As the game grew more popular and the fellowships deeper, the Lamontes decided it was time for them to consider selling their Sandestin properties and purchase in Seaside. “While at Sandestin, we went to Seaside every day anyway. So, in 2002 we purchased a home in Ruskin Place because I liked the steady rental income from the ground floor retail tenant, and we both thought Ruskin was just so unique,” Lamonte says.
Donna Spiers, a broker with Seaside Community Realty, has been selling in Seaside since the beginning. She showed the Lamontes several homes available at the time in Seaside. “They really wanted a Honeymoon Cottage, but none were available at the time,” says Spiers. “But once they spent a little time in Ruskin I knew it was calling to them. And it still seems it is, 16 years later.”

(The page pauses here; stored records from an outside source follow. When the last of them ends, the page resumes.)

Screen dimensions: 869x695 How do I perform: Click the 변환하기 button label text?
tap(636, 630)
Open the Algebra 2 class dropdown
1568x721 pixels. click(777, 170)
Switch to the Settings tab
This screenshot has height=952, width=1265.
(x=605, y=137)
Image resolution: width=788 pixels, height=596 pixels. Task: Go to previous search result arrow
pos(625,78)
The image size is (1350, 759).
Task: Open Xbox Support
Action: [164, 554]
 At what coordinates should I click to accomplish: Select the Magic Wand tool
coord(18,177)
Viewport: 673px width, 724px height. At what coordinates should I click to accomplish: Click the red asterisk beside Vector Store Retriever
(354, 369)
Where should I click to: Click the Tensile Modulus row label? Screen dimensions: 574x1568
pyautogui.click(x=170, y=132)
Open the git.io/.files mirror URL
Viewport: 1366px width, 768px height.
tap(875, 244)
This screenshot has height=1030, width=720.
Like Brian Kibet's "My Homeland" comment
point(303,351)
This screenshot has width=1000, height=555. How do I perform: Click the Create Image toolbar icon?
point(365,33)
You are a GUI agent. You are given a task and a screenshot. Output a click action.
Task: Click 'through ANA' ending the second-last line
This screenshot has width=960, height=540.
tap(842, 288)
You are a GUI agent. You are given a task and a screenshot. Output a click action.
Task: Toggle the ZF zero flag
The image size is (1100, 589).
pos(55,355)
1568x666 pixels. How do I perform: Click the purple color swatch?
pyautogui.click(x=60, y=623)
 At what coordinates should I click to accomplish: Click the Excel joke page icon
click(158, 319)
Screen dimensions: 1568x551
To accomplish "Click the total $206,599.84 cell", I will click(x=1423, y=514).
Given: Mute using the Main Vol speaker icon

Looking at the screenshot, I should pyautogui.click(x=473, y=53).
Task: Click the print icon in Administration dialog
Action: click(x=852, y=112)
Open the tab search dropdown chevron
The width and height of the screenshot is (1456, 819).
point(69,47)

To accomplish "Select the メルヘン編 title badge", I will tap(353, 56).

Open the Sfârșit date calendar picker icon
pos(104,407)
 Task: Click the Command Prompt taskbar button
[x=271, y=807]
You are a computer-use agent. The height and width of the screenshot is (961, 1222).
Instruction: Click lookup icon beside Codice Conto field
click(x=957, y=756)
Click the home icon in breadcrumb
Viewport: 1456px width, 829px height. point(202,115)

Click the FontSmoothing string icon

Even though they were a short five hours away, the Lamontes decided to rent their home when they weren’t in town. “We loved the off season. The cooler climate, less traffic and quiet days offered an ambience that we grew to cherish,” says Susie Lamonte. With some rental experience under their belts, the Lamontes decided in 2005 to purchase a honeymoon cottage to go along with their Ruskin Place residence. “Because we had stayed in them prior to owning a home in Seaside, we knew just how warm and cozy the tiny little one-bedroom homes were,” says Ms. Lamonte.
The cottages, all with gulf views, are located on the south side of 30A. Built on high dunes facing the gulf, they were designed to have minimal visual and environmental impact. Noted architect Scott Merrill designed them for Robert and Daryl Davis, Seaside’s founders. Merrill attributes the inspiration of the cottages to Thomas Jefferson’s cottage in Virginia, where he lived while designing and constructing Monticello. For his design, the American Institute of Architects awarded Merrill the Award of Excellence. With the award, the jury of peers noted that the honeymoon cottages “evoke the coastal architecture of the area without indulging in clichés. Demonstrating a masterful use of wood construction, the architect has created cottages that are at once familiar yet fresh.” According to Seaside Community Realty broker Jacky Barker, what makes them so interesting is that they appear from the beach to be one level but are actually two.
In 2014, the Lamontes purchased their second cottage. “These cottages are more than buildings to us. In fact, while we appreciate the investment aspect, Susie and I both have a strong attraction to them. We recognize that so many people, like us, have stayed in them year after year because they are not only close to the beach, but are so unique both inside and out. Like much of Seaside, these tiny buildings make more memories (and sometimes dollars) per square foot than anything else I can think of,” Lamonte proclaims. Now the Lamontes, and their German shepherd, Heidi, have three homes to choose from when planning a stay in Seaside. Whether it’s ocean view or park view, two things remain constant — their love of Seaside and its still-idyllic feel all these years later.